For the good of the public, on such an important nomination, these records should be made available now, before any final vote on Hagel’s nomination. It’s not even a close call. Nobody can claim that these records are either irrelevant or of either a classified nature or of a too-personal nature — because Hagel himself donated them to a university for the purpose of public records.

Even the New York Times should be compelled to support any request to delay the vote on Hagel until Senators can review the records.

February 19th, 2013 at 12:31 pm
More Local Govt. Corruption in California

An investigative report from the Orange County Register deserves to be read in its entirety, but here’s my executive summary.

Hundreds of schools in California enlisted the services of a bank to underwrite school construction bonds, known on Wall Street as “capital appreciation” bonds.  The key attraction: no payments on principal or interest for 35 years.

Of course, that kind of delay isn’t free.  One school district in Orange County is estimated to owe $13 for every $1 borrowed when the bills come due.  This means that for one $22 million bond issue in 2011, the Placentia-Yorba Linda school district will eventually owe $280 million – 13 times the original amount.

It gets worse.  In 2008, thanks to arguably illegal politicking by the bank underwriter, district voters approved up to $200 million in bond issuances.  But while not all of the total are capital appreciation bonds, those that are could very well bankrupt the district for a generation or more.

The failures on display here are all too familiar.  Public officials opting to mortgage the future to look like a hero in the present saddle taxpayers with huge financial burdens.  Financial whizzes with no ethical scruples abuse the system for big profits.  And money wasted on concrete eye-candy – a football stadium and 600 seat performing arts center – while funding for classroom instruction gets reduced.

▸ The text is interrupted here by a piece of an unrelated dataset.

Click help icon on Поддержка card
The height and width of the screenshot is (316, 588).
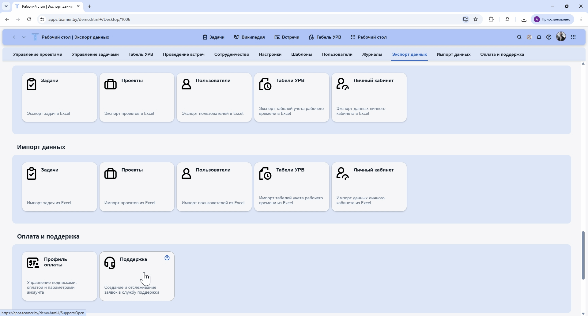pos(167,258)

While there is no silver lining to the Register piece, it’s worth reading as a reminder of how much American government at all levels needs a deep renewal of ethics, thrift, and a commitment to the common good.

February 16th, 2013 at 7:06 pm
ObamaCare’s Most Expensive Tax Flies Under the Radar

According to America’s Health Insurance Plans (AHIP), ObamaCare’s health insurance tax needs to be repealed as soon as possible:

  • Starting next year the ACA imposes a new $100 billion tax on health insurance.  The tax will start at $8 billion in 2014, increasing to $14.3 billion in 2018, and will continue to increase each year.
  • The health insurance tax is larger than the device tax and the prescription drug tax combined.
  • The health insurance tax will increase costs for individuals and families purchasing coverage on their own, small businesses, seniors and people with disabilities enrolled in a Medicare Advantage plan, and state Medicaid managed care plans.
  • The health insurance tax is far greater than the minimum penalty for those who choose not to buy health insurance – further incentivizing young, healthy people to forgo purchasing insurance until they need medical care.

The health insurance tax is just one of twenty-one new taxes imposed by ObamaCare on the health industry and its consumers.  Thankfully, there is already bipartisan legislation filed in the House of Representatives to repeal this monstrosity, but unless there is a major breakthrough to convince liberals how bad ObamaCare will hamper health care, it looks unlikely to become law.

February 16th, 2013 at 6:19 pm
Deadline Passed, 24 States Refuse ObamaCare Exchange

Unless the Department of Health and Human Services (HHS) decides to once again bump back the deadline that passed yesterday, as of right now 24 states have told the Obama Administration they will not create a state-based health insurance exchange.

Under the terms of ObamaCare, this means that HHS will now take over the process in these states, adding hundreds of millions in new costs to federal taxpayers.  Moreover, the short time horizon between now and October when the plans must be available on the exchanges (they’ll be effective next January), means that there is likely to be an enormous push to hire more HHS bureaucrats to get the job done.

It’s been said that when it comes to something being fast, accurate, and cheap, you can have any two but not all three.  If history is any guide, the feds will go oh-for-three.